§ **To do**
Please quote exactly the lines below from the line containing "Tap the plus" to the line containing "Task: Launch the WinDbg tile", both lines included, and nothing else.
━━━ Recorded information
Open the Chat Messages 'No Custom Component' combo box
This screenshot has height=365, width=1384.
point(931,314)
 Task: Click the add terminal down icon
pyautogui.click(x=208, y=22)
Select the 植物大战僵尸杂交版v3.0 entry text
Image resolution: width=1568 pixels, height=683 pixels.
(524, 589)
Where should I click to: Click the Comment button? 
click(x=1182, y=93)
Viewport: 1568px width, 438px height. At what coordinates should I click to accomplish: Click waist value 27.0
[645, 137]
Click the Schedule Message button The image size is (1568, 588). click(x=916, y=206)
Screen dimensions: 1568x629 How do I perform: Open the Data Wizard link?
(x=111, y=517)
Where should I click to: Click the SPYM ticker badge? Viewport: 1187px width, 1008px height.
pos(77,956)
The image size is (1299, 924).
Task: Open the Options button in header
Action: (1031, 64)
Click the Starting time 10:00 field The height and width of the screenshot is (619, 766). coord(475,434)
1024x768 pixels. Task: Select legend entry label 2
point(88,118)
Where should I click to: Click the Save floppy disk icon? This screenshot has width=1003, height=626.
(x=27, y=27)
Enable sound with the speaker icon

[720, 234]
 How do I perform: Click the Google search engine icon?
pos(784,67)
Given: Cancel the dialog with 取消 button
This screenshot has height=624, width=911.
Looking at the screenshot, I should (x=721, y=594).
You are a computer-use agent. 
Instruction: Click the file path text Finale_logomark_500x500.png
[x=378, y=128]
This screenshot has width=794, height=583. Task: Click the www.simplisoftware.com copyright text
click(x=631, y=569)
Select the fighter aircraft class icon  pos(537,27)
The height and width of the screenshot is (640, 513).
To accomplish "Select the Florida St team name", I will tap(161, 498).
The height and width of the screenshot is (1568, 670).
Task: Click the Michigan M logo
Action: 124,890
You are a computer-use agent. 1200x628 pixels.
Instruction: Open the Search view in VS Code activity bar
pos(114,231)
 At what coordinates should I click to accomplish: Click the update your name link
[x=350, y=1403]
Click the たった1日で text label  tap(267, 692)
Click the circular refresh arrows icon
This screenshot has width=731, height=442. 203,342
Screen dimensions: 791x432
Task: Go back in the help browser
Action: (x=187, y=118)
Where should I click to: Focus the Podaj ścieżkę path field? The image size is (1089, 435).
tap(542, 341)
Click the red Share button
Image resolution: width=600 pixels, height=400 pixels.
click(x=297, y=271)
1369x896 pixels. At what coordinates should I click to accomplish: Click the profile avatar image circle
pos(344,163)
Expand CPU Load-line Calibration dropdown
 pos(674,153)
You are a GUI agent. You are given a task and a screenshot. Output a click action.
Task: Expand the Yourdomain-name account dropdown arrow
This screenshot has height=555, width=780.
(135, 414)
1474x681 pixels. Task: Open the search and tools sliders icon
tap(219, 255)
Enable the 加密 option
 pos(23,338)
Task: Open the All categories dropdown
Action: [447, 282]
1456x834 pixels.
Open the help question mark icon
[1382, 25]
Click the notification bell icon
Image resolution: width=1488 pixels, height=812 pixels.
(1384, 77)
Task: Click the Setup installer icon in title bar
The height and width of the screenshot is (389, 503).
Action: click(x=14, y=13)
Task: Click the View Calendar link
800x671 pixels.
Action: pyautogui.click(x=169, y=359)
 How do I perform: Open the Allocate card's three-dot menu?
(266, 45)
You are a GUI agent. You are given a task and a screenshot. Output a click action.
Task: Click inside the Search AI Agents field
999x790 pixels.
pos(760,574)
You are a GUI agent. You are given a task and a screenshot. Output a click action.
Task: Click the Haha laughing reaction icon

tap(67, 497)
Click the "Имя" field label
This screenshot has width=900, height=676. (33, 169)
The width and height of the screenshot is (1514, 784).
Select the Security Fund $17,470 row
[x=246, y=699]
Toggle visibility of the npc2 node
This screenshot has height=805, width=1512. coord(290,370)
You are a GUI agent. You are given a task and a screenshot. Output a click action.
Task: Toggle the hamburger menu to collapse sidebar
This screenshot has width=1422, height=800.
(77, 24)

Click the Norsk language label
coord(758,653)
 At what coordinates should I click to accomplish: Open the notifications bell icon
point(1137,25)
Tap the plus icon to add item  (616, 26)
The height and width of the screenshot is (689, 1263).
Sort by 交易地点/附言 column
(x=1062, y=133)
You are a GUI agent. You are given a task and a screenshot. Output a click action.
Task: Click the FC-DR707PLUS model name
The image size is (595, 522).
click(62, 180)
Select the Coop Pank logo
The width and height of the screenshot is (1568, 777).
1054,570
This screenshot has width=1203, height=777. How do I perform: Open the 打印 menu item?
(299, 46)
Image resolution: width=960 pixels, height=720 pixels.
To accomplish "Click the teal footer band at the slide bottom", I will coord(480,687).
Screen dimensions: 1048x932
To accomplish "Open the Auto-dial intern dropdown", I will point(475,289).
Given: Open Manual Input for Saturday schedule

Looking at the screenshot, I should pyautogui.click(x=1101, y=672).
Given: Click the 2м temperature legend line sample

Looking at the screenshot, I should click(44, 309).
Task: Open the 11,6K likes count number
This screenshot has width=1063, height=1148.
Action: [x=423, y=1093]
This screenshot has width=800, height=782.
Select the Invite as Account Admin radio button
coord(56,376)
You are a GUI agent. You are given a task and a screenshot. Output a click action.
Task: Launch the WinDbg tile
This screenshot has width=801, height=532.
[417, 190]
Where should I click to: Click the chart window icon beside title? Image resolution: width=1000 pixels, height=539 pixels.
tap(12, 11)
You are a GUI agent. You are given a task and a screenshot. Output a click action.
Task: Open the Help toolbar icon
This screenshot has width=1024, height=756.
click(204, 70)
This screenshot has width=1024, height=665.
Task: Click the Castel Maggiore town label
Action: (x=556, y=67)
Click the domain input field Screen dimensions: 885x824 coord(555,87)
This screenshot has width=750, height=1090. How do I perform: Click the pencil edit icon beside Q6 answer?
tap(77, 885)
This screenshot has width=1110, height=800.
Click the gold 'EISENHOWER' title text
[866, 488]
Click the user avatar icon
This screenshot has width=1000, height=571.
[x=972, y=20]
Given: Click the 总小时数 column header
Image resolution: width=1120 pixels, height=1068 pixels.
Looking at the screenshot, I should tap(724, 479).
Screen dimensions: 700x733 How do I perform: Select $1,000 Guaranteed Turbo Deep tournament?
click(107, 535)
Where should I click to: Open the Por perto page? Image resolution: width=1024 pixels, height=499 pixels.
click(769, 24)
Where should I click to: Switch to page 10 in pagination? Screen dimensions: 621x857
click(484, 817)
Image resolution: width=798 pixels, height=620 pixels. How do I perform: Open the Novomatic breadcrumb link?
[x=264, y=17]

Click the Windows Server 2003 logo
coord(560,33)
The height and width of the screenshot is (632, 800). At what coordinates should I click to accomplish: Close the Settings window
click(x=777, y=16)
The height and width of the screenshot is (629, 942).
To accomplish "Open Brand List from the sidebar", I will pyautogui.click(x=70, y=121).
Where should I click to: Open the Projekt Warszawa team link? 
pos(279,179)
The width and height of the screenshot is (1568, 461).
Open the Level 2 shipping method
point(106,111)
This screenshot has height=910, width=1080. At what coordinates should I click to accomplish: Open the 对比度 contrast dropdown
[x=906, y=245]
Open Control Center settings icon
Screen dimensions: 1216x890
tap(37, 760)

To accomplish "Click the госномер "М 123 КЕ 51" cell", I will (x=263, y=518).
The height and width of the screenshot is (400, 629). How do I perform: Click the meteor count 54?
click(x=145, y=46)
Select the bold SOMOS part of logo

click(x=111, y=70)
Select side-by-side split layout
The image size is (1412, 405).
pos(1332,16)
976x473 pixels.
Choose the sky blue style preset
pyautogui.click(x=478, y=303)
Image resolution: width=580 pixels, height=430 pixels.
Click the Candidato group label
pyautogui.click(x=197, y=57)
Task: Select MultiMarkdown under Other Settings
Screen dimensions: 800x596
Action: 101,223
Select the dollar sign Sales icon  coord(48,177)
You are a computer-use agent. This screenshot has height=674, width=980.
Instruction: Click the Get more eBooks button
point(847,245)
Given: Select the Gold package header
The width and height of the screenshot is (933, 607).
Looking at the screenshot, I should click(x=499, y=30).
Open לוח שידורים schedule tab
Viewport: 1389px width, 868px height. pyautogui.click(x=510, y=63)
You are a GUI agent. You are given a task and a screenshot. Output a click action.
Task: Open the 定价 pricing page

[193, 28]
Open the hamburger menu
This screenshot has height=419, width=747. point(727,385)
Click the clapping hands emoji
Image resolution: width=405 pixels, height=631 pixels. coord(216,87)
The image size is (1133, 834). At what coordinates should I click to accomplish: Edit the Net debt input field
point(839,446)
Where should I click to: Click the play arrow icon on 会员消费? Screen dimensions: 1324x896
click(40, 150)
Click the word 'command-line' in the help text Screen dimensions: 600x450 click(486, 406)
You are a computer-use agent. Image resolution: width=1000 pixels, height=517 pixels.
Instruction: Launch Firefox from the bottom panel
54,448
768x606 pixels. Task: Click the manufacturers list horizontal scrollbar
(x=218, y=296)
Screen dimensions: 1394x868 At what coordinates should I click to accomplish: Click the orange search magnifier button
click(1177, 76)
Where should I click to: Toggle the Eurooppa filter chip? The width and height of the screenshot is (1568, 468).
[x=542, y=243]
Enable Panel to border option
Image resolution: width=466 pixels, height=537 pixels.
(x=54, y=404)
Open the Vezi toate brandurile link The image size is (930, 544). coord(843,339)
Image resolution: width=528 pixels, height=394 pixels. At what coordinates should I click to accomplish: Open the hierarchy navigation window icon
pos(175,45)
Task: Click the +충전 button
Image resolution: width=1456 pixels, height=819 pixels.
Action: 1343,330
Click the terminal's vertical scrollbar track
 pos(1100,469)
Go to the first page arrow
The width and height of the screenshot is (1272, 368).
━━━━━━
§ **Result for this exercise**
Tap the plus icon to add item  (616, 26)
The height and width of the screenshot is (689, 1263).
Sort by 交易地点/附言 column
(x=1062, y=133)
You are a GUI agent. You are given a task and a screenshot. Output a click action.
Task: Click the FC-DR707PLUS model name
The image size is (595, 522).
click(62, 180)
Select the Coop Pank logo
The width and height of the screenshot is (1568, 777).
1054,570
This screenshot has width=1203, height=777. How do I perform: Open the 打印 menu item?
(299, 46)
Image resolution: width=960 pixels, height=720 pixels.
To accomplish "Click the teal footer band at the slide bottom", I will coord(480,687).
Screen dimensions: 1048x932
To accomplish "Open the Auto-dial intern dropdown", I will point(475,289).
Given: Open Manual Input for Saturday schedule

Looking at the screenshot, I should pyautogui.click(x=1101, y=672).
Given: Click the 2м temperature legend line sample

Looking at the screenshot, I should click(44, 309).
Task: Open the 11,6K likes count number
This screenshot has width=1063, height=1148.
Action: [x=423, y=1093]
This screenshot has width=800, height=782.
Select the Invite as Account Admin radio button
coord(56,376)
You are a GUI agent. You are given a task and a screenshot. Output a click action.
Task: Launch the WinDbg tile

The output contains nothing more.